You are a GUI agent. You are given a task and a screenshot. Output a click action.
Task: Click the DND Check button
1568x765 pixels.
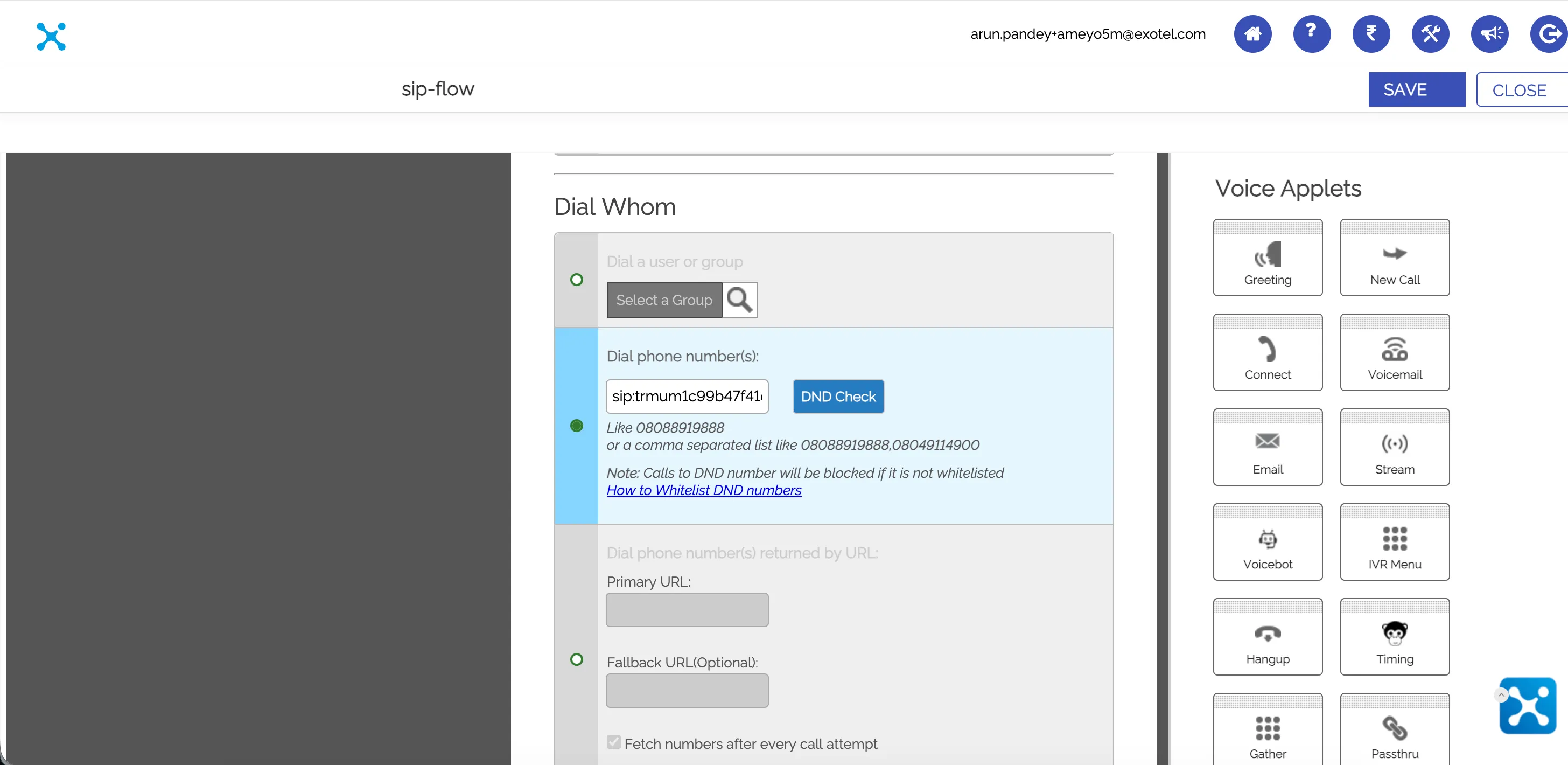(838, 397)
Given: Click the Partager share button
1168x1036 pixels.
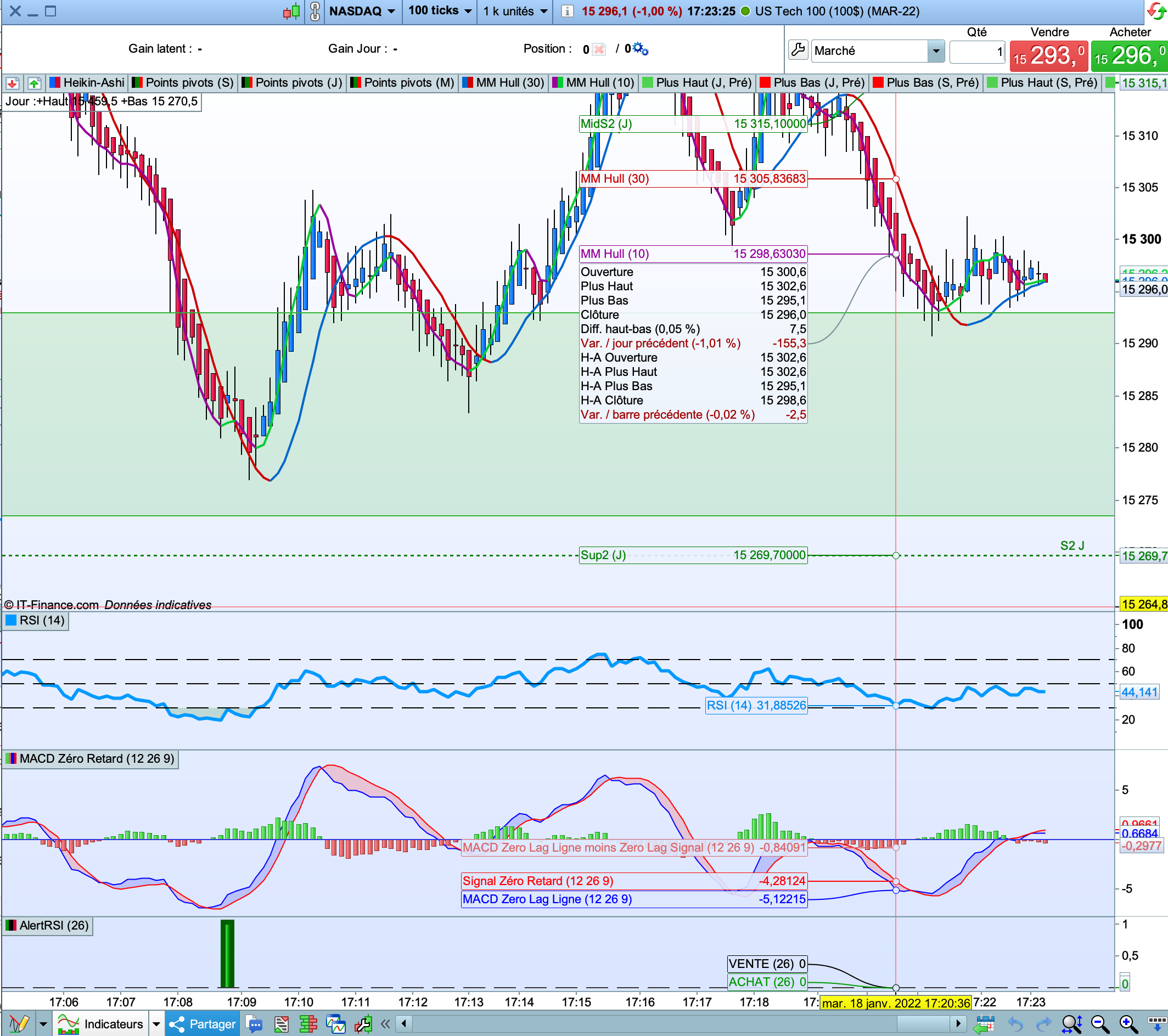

——

## TO DO
Could you return every line of the data above unchanged, leaving out the pictures?

## RESULT FOR THIS TASK
You are a GUI agent. You are given a task and a screenshot. Output a click action.
Task: Click the DND Check button
1568x765 pixels.
(838, 397)
Given: Click the Partager share button
1168x1036 pixels.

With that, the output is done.